---- Исходный текст
Этим и объясняется религиозный характер умственного вырождения англичан. Первым результатом эпидемического вырождения и истерии было оксфордское движение тридцатых и сороковых годов. Уайземан вскружил головы всем слабоумным, Ньюмен перешел в католицизм, Пьюсей нарядил все высшее английское духовенство в римско-католическое облачение. Скоро народился и спиритизм, и замечательно, что все медиумы ведут богословские речи. Собрания «ревивалистов» семидесятых годов и нынешняя «армия спасения» являются прямым продолжением оксфордского движения, но приспособленным к понятиям низших классов. В искусстве религиозная мечтательность выродившихся и истеричных англичан выразилась прерафаэлизмом.
Точное значение этого слова уяснить себе невозможно, потому что оно изобретено мистиками и, подобно всем словам, вымышленным слабоумными и душевно расстроенными, обладает свойствами расплывчатости и неопределенности. Первые члены братства думали найти в художниках четырнадцатого и пятнадцатого столетий, в предшественниках великих гениев умбрийской и венецианской школ, умы, одинаково с ними настроенные; поэтому они взяли себе за образец их манеру писать и придумали себе название «прерафаэлитов», которое должно было им особенно нравиться, потому что частичка «пре» возбуждает представление о чем-то древнем, отдаленном, едва доступном воображению, сказочном, таинственном. Прерафаэлиты обязаны Джону Рескину этим стремлением искать художественные идеалы в седой старине.
Рескин — один из самых туманных и ложных умов нынешнего столетия, но он замечательный стилист. Писания его — дикий бред, но бред фанатика, чувствующего очень глубоко. Его настроение напоминает настроение испанских инквизиторов; он — настоящий Торквемада в эстетике. Охотнее всего он сжег бы не сочувствующих ему критиков и тупых профанов, не восторгающихся произведениями искусства. Но так как устраивать костры не в его власти, то он мечет гром и молнии и уничтожает еретиков руганью и проклятиями. В то же время он, однако, глубокий знаток истории искусства. Когда он говорит об очертаниях облаков, он указывает на шестьдесят или восемьдесят картин, рассеянных по всем музеям Европы. И заметьте, он писал в сороковых годах, когда светопись, так сильно облегчающая изучение классических произведений искусства, еще не была известна. Его знания, его ученость покорили англичан; ими объясняется влияние, которое имел Рескин на художественный вкус и эстетические воззрения англосаксонской расы. Положительный английский ум требует цифр, точных данных. Стоит их дать, и англичанин доволен: он готов согласиться с явною ерундою, если она подкреплена статистическими таблицами. Можно признать чисто английскою чертою, что Мильтон в описании ада и его обитателей столь же добросовестен и точен, как был бы землемер или естествоиспытатель. Рескин замечательно усвоил себе эту английскую особенность, соблюдающую крайнюю точность в нелепостях, измеряющую и взвешивающую привидения.
--------
---- Выдержки из записей
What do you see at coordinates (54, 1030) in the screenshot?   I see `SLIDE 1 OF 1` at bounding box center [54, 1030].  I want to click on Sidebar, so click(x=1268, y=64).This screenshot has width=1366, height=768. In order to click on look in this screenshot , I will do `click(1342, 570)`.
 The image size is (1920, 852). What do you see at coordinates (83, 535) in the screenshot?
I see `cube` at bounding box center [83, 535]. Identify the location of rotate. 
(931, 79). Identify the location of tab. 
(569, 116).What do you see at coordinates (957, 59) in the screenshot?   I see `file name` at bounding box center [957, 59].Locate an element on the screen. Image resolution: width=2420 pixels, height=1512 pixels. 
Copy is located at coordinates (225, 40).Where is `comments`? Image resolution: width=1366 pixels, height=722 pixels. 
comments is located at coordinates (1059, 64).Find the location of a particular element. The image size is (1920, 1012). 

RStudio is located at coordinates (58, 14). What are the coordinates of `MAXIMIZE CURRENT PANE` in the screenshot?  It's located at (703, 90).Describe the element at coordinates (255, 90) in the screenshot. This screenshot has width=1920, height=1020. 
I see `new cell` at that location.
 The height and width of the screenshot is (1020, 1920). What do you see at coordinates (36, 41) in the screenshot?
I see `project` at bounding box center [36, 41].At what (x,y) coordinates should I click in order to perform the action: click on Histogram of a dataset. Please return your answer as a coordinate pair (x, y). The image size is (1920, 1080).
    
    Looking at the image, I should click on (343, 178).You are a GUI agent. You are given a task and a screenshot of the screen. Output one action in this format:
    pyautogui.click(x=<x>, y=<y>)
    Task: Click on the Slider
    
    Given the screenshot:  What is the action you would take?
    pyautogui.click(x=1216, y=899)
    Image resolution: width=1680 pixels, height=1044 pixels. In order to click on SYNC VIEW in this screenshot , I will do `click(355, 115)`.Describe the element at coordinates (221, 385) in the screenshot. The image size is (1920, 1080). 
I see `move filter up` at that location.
--------
• [Что требуется]:
A - Верните дословно фрагмент отрывка о прерафаэлитах между «Этим и объясняется» и «англичан выразилась прерафаэлизмом.» включительно.
B - Кому, согласно отрывку о прерафаэлитах, прерафаэлиты обязаны стремлением искать художественные идеалы в седой старине?

• [Решения по заданиям]:
A -
Этим и объясняется религиозный характер умственного вырождения англичан. Первым результатом эпидемического вырождения и истерии было оксфордское движение тридцатых и сороковых годов. Уайземан вскружил головы всем слабоумным, Ньюмен перешел в католицизм, Пьюсей нарядил все высшее английское духовенство в римско-католическое облачение. Скоро народился и спиритизм, и замечательно, что все медиумы ведут богословские речи. Собрания «ревивалистов» семидесятых годов и нынешняя «армия спасения» являются прямым продолжением оксфордского движения, но приспособленным к понятиям низших классов. В искусстве религиозная мечтательность выродившихся и истеричных англичан выразилась прерафаэлизмом.

B - Джону Рескину.